The separation papers
In the summer of 2015, eBay spun off PayPal after a fruitful 13-year relationship as a combined entity. Those who argued for the separation can take a bow. Since the two companies went their separate ways two and a half years ago, both have trounced the market: PayPal is up 100%, eBay 62%, and the S&P 500 index about 26%.
When the two companies parted, certain steps were taken to ensure business could continue as usual for eBay and that PayPal would have time to get on its feet while learning how to survive in the wild. Hence, both companies signed a five-year operating agreement. The deal designated PayPal as the payment platform on which all transactions across eBay's marketplace would be processed. This doesn't mean PayPal would be the payment method chosen for every single transaction, but that the company would handle the back-office processing of payments, as it does for Uber and Airbnb. The agreement also allowed for PayPal to be a method of payment for consumers purchasing products on eBay during the same time period.
This agreement is still intact, and nothing changes for either company until the existing agreement expires in July 2020. In fact, PayPal and eBay extended their consumer-facing brand agreement for three years, which essentially means PayPal will be allowed to serve as a payment button on eBay's site through July 2023.
Bad news first
Payment volume associated with eBay represented 13% of total payment volume this quarter. While PayPal management didn't give any color during the conference call on how much revenue or income that represented, CFO John Rainey let this slip at the Deutsche Bank Technology Conference last fall: "In 2016, our overall payment volume that was on eBay was ... 17% of our overall payment volume, 22% was revenue, all right? If you look at the rate of decline in those numbers, they have been declining at a commensurate rate of about 300 to 400 basis points per year."
While eBay payment volume is significantly decreasing as an overall percentage of payment volume, it is still a significant amount of business to be losing.
The silver lining
While 13% of payment volume is coming from eBay, that number is steadily decreasing. CEO Dan Schulman said in the conference call that if eBay's business declines on a similar rate as it has for the past two and a half years, eBay transactions will be considerably less by the time the deal actually expires. He added:
While a significant hit, that's also far from a doomsday scenario. But wait: The news gets better for PayPal shareholders. By keeping the consumer-facing branded method of payment on eBay, PayPal is keeping the most profitable and important piece of the pie. As Schulman said, it is "far and away the most profitable element of the relationship" and "the most important to our mutual customers." The unbranded, backend processing is largely a commoditized business, with high costs and low margins.
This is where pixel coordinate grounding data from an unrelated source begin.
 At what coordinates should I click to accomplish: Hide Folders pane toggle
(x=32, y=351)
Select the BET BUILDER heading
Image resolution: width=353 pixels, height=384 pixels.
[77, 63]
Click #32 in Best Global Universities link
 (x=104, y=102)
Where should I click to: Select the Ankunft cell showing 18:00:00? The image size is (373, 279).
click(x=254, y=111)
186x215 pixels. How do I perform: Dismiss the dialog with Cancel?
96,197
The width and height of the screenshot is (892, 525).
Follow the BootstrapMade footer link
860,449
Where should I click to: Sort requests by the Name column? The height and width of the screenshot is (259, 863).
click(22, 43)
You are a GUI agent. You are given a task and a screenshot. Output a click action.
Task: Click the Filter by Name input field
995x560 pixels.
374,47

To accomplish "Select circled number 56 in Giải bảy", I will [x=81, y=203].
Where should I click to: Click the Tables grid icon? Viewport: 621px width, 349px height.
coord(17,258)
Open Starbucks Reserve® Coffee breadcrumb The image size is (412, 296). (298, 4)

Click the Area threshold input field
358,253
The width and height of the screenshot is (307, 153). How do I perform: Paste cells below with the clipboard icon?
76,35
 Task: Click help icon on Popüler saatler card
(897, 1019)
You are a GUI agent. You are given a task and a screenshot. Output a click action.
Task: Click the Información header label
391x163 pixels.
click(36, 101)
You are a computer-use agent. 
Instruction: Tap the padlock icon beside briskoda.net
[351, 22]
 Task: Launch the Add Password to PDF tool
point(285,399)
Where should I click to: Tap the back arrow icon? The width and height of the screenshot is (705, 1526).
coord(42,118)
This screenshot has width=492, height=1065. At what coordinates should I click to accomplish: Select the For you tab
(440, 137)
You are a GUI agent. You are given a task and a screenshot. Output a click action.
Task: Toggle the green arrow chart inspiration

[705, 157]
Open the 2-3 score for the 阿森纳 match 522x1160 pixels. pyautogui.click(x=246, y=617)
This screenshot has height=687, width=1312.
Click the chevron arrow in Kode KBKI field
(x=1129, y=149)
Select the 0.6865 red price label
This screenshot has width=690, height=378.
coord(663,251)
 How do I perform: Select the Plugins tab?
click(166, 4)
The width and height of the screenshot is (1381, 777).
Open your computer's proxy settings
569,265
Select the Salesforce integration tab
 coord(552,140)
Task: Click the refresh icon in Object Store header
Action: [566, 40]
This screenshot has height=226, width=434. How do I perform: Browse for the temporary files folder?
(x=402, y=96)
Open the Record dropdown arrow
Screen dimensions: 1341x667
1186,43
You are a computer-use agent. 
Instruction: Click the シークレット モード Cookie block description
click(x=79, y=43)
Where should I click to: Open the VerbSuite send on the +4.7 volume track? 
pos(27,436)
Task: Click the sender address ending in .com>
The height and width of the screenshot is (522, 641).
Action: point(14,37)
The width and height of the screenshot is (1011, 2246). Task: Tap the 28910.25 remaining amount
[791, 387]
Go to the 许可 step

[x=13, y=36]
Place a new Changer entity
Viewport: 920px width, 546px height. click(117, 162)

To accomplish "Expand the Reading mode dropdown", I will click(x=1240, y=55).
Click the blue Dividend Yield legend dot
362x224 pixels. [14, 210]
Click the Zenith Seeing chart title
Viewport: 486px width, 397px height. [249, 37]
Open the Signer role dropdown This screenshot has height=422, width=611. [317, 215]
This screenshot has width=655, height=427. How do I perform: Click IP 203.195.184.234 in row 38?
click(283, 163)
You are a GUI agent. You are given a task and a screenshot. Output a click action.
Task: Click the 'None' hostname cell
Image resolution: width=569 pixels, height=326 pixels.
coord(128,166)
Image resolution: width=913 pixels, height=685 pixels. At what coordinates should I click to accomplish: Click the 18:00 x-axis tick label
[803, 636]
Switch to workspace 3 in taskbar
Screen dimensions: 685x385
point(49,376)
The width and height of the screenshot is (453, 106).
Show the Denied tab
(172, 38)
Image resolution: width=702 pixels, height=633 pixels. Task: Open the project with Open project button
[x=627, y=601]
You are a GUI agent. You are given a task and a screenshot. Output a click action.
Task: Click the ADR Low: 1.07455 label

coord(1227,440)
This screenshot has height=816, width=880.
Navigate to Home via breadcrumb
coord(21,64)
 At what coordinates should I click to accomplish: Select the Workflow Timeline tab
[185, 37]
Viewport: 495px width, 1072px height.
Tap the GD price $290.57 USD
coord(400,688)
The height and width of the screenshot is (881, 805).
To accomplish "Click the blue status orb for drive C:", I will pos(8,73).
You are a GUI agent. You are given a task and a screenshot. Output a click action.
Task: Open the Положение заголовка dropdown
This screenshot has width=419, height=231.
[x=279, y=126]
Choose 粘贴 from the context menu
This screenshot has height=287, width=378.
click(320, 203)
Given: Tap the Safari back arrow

For instance, Rainey said the eBay processing business generates a disproportionate amount of losses and calls to PayPal's customer service center.
PayPal also firmly states that this loss was always booked into its medium-term guidance and that the company believes it can still hit all the growth targets it has given in the past. After a pointed question from an analyst, management even clarified that it could hit its targets without severe cost-cutting measures or an inordinate amount of share buybacks.
Finally, when the separation deal expires, PayPal will be allowed to pursue other deals that it's currently prohibited from pursuing. The separation deal expressly prohibited PayPal from working with specific eBay competitors. While no companies were named, Schulman described these other companies as "the largest and fastest-growing marketplaces in the world." That is largely assumed to mean PayPal is currently forbidden from working with Amazon.com, which would explain the curious omission of PayPal as a method of payment on Amazon's site.
The Foolish takeaway
No matter how you spin it, this is not good news for PayPal. While I don't know how long these storm clouds will hang over PayPal's countenance, the stock has already fallen about 11% from its highs and could easily fall more. Going into its earnings, PayPal's stock was practically priced for perfection, with a P/E ratio of about 48; it's still steep but has fallen below 40, in part because of the market's dramatic pullback in recent days.
In some respects, it reminds me of when the American Express Company lost the co-brand credit card business of Costco Wholesale in 2016. American Express shareholders were left wandering in the wilderness, for what seemed like an eternity, after the company lost over a third of its market cap at its bottom.
However, the good news is that, like American Express, PayPal's long-term thesis is still intact. After all, I don't recall too many analysts pounding the table and recommending PayPal based on its existing business with eBay. No, PayPal is riding huge tailwinds as one of the obvious winners of e-commerce and mobile commerce. That hasn't changed. PayPal announced it would be losing a decent chunk of business in two and a half years, but it didn't change the story. Storm clouds are overhead, but the sun is peeking through on the distant horizon. While I don't know how painful it will get for shareholders in the interim, I believe patience will ultimately be rewarded.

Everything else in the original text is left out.